ARCHIVIO il mattino di Padova dal 2003

LE COMMISSIONI TRIBUTARIE

 Gentile direttore,
 nel giugno 2007 mi trovavo fra il pubblico della Commissione Tributaria di Padova. Guardavo il processo di un conoscente che aveva fatto ricorso per l’applicazione di alcune leggi: non glielo avevano nemmeno letto e gli rifiutavano perfino la parola. E’ vero che mancava il rappresentante legale, ma non si può negare il diritto di difesa. Insomma un tribunale di Kafka ingiusto e arrogante come quello del 1999 quando un giudice mi sfrattò su richiesta della sua collega di stanza.
 Mi prese una reazione di rifiuto e chiesi al “giudice” se essa, come previsto dall’art. 102 della Costituzione, fosse “magistrato ordinario”, a cui è riservata la funzione giudicante.

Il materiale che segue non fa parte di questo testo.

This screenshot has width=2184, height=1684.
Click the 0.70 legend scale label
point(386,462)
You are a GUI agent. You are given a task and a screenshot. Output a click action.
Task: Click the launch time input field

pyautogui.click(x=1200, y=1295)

Rispose di essere un “giudice tributario”, quindi non un magistrato ordinario ma “speciale”. Chiesi ancora se la Commissione Tributaria fosse una “sezione specializzata” della giustizia ordinaria o amministrativa come previsto sempre dall’art. 102 della Costituzione. Mi misi proprio a leggere la Costituzione.
 E’ veramente inaccettabile, dissi, che dopo oltre mezzo secolo non si rispetti la Costituzione, il rispetto della quale è ancora di più dovuto per coloro che si ergono a giudici. Tutto era illegale, sostenni, e mi opposi alla continuazione del processo e chiesi più volte che si portasse la questione in Corte Costituzionale. Esigevo le garanzie di imparzialità dovute, dunque un processo dentro i tribunali ordinari come previsto dalla Costituzione, con un giudice magistrato ordinario. Insistetti più volte, eventualmente, dissi, avrei denunciato il reato alla polizia. Dopo un po’ la chiamai io stesso ma non mi rispose nemmeno, e però intervenne poco dopo. Dunque tutta la vicenda non aveva nulla a che fare con Popolo veneto contro Stato italiano come ha scritto il mattino del 29 giugno 2007, non è stata nemmeno inquadrata. I fatti sono stati confermati dalla stessa “giudice” tributario il giorno 7 luglio 2010, interrogata nel processo contro di me, e pure l’agente Digos interrogato non li ha negati, tanto più che in realtà non avevano assistito ai fatti seppure mi denunciarono al posto dei poliziotti intervenuti. Credo sia la priva volta che in Italia qualcuno viene processato per aver richiesto il rispetto della Costituzione, ma è così, sono io a venire processato per aver denunciato un reato, è il segno di che cosa è il paese reale. Sono tranquillo perché la registrazione audio di quel giorno conferma tutto, ho chiesto più volte al giudice di metterla agli atti, e la metterò in rete. Quel giorno ho solo difeso il diritto costituzionale dei contribuenti ad un giusto processo, diritto che vale anche quando a venire processato magari è un ladro.
 La Costituzione, mettendo le questioni tributarie nella magistratura ordinaria, anche se in sezioni specializzate per materia, impone una giustizia rapidissima in entrambi i casi. Sembra dire: niente giustizia? Niente tasse! Ma poi, i “giudici tributari” sono perfino pagati come dipendenti dal Ministero delle Finanze, quello che ti accusa. E’ ridicolo, e certo non può essere un giudice e un giusto processo, secondo diritti umani. Faremo condannare l’Italia per la violazione dei diritti dei contribuenti e del popolo veneto in Consiglio d’Europa.